NRRA Attends Resource Recycling Conference: A Recap
August 30, 2023
Executive Director, Reagan Bissonnette, and Member Services Manager, Brian Patnoe, had a great trip to the Resource Recycling Conference in Orlando, Florida. It was a whirlwind trip, as they were in Orlando for less than 48 hours, but they really made the most of their time!
Connecting in person with people and learning from them was the most valuable part of the conference, followed by the formal educational workshops. Being able to connect with industry colleagues while learning about big-picture challenges and solutions in the field of recycling and solid waste diversion allows our organization to better inform our members. It's also important that we are able to share the realities of recycling in small, rural communities such as those found in New Hampshire.
There were very few attendees from the northeast, so Reagan and Brian made a point to connect with Jen Heaton-Jones and Rick Watson from CT and Delaware, respectively (pictured). They also connected with NRRA associate member Adam Clark from Concord, NH.
Brian and Reagan also had a chance to meet up with two NRRA vendors - staff from URT and Ed Pope from Pinpoint Wire. Ed agreed to send us one of his baling wire tools, which was the talk of NRRA's Annual Recycling Conference earlier in the year, so we can show it to members at MOM meetings and bring it to site visits as an example.
Reagan had good conversations with each of the two reporters at Resource Recycling. Articles from Resource Recycling are often included in NRRA's bi-weekly Full of Scrap newsletter, so it was nice to hear the reporters sharing good things to say about the publication.

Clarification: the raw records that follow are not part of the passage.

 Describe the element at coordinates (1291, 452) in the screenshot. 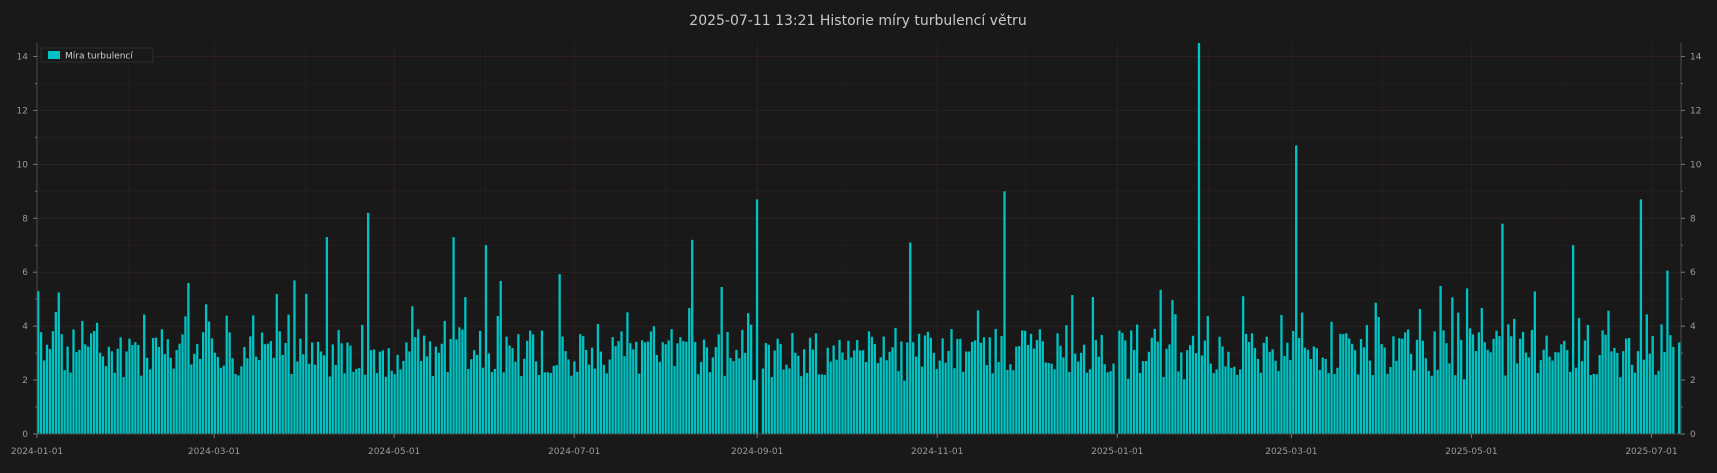

I see `x-tick-label: 2025-03-01` at that location.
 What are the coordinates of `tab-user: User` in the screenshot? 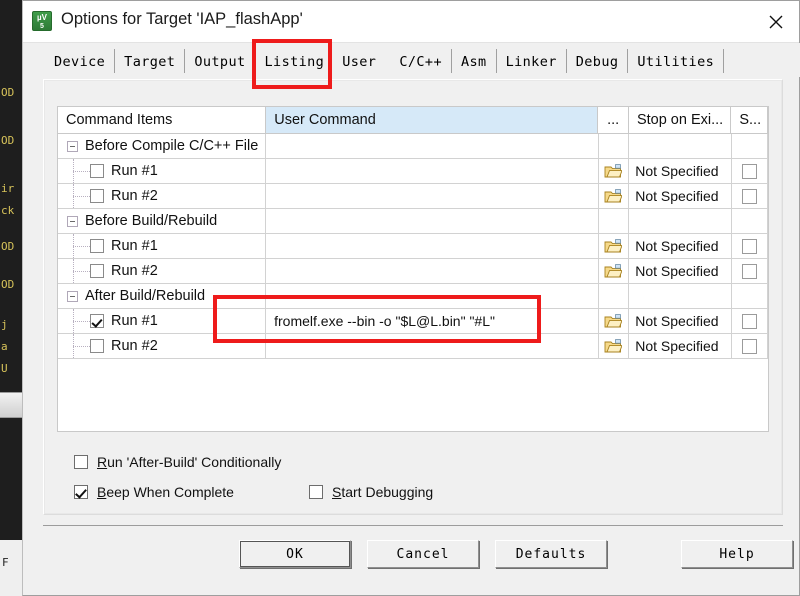 It's located at (360, 61).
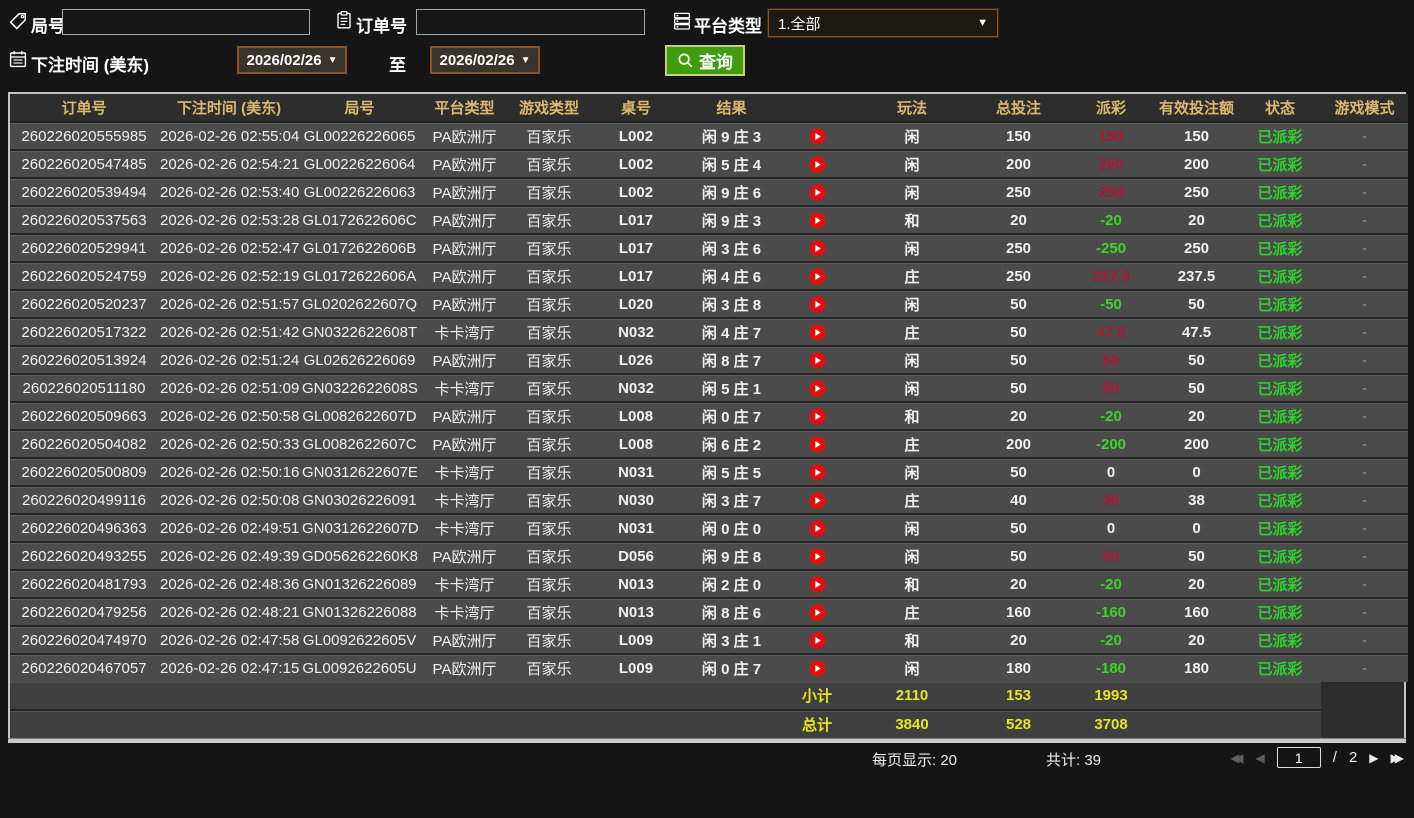 Image resolution: width=1414 pixels, height=818 pixels. Describe the element at coordinates (732, 136) in the screenshot. I see `cell-result: 闲 9 庄 3` at that location.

Of particular interest to our municipal members, Reagan and Brian met with The Recycling Partnership staff to learn the latest about grant opportunities for rural communities. We are excited to share more details of a new rural grant they are offering in the coming weeks! Additionally, this year, Brian was chosen to receive a Steve Thompson Memorial Grant from The Recycling Partnership to attend the Resource Recycling Conference. In fact, he was one of the only grant recipients from New England!
One of the highlights of the conference was an animated Tuesday lunch. Reagan had reached out to every state recycling organization (SRO) staff member in attendance to invite them to join her and Brian at lunch and attendees happily showed up. They ended up having 8 different SROs from across the country at their table of 10 people! It was interesting to discuss the similarities and differences between organizations. Others SROs have private industry representatives on their board, which NRRA does not. Many SROs also actively engage in lobbying. Some have partnerships with local US Composting Council affiliates. Others were surprised to learn about NRRA's unique cooperative marketing model. We all agreed it would be worthwhile to keep in touch and share information going forward.

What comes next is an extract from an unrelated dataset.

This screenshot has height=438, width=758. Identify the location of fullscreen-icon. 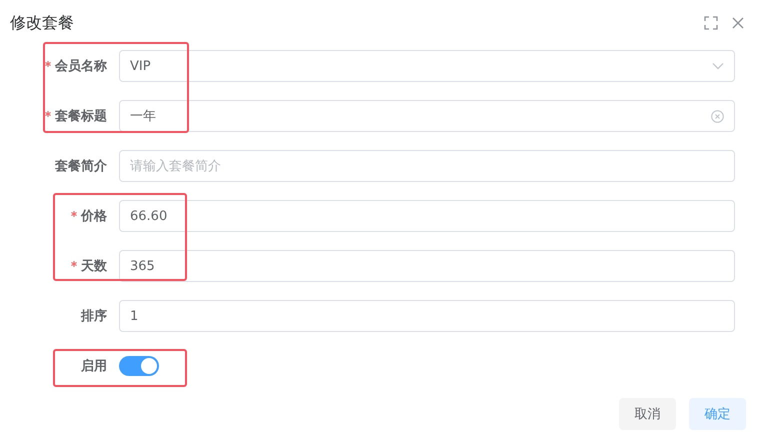
(711, 23).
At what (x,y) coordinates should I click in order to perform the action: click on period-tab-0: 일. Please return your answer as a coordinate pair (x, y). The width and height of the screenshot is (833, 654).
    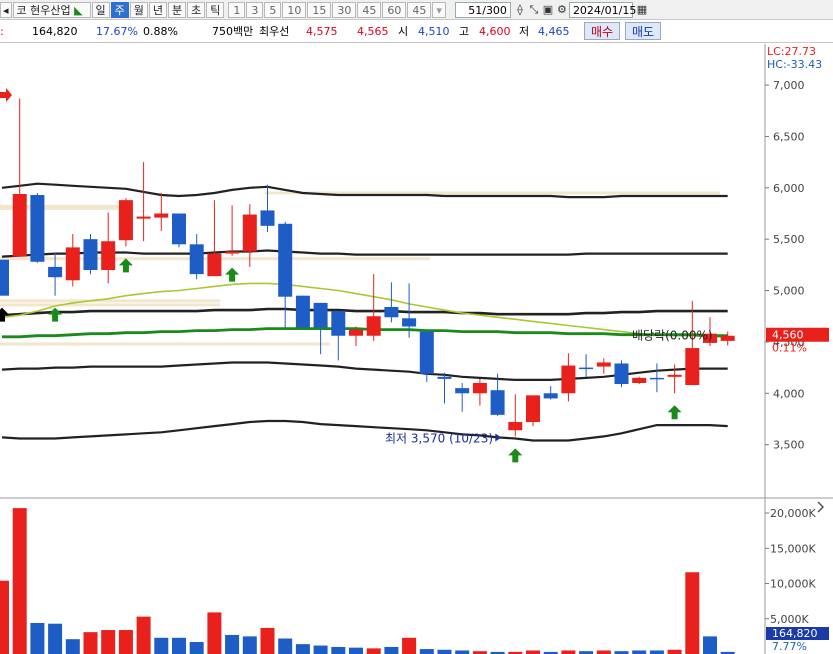
    Looking at the image, I should click on (100, 10).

Pictured clockwise from top left: Brian and Reagan with Resource Recycling's Editorial Director, Dan Leif, and NRRA vendor, Ed Pope, General Manager at Pinpoint Wire Technologies; Reagan and Brian with NRRA vendor, URT; Reagan and Brian with gathering of SRO staff members from across the country; Brian pointing out NH at a Recycling Partnership grantee gathering at the Resource Recycling Conference.
In addition to the networking opportunities, the educational workshops held many gems of information that Reagan and Brian were able to bring back to share with our staff and members.
In "Measuring Up: Steps to Strengthening Industry Data," Reagan was intrigued to hear a representative from the American Forest & Paper Association note that the 93% OCC (Old Corrugated Cardboard) recycling rate they have promoted for years is actually closer to 80-85% when they excluded estimates of paper imported from abroad that gets recycled in the US. We have heard skepticism about the original 90+% recycling rate for OCC, and while the speaker defended the calculation method for that rate, the 80-85% sounds like a much more realistic number. She also found it interesting that about 85% of all OCC used in the US is used by businesses, with only 15% coming through residential programs.
One workshop, "Navigating Complexities in Racial and Social Equity," shared a case study where the City of Orlando, Florida learned that predominantly white neighborhoods had higher recycling rates. Similarly, neighborhoods with higher education levels and more wealth had higher recycling rates. To increase recycling awareness, Orlando conducted targeted education including using billboards and murals in select neighborhoods. The City of Baltimore shared how they used high quality hybrid meetings to increase resident participation in conversations about recycling.
Another great workshop, "What's the Prognosis for Recycling Markets," focused on plastics and fibers. A plastics recycling analyst from ICIS noted that while recycled plastic is almost always more expensive than virgin plastic, when the difference between the two grows more than 20%, companies tend to switch from recycled to virgin due to the increased cost delta. Currently that difference is closer to 30%. The hope is that prices will rise again as consumer brands continue to increase recycled plastic usage to meet their sustainability goals.
Regarding paper, a veteran industry speaker from RRS shared that old paper mills have been closing because they can't compete with newer mills coming on board.
When asked how communities can protect against market increases, speakers encouraged communities to work with nonprofit or public partners that compete against private companies to protect against for-profits dominating market pricing. They also stressed the value of education and transparency. All of these are benefits that NRRA provides to our members!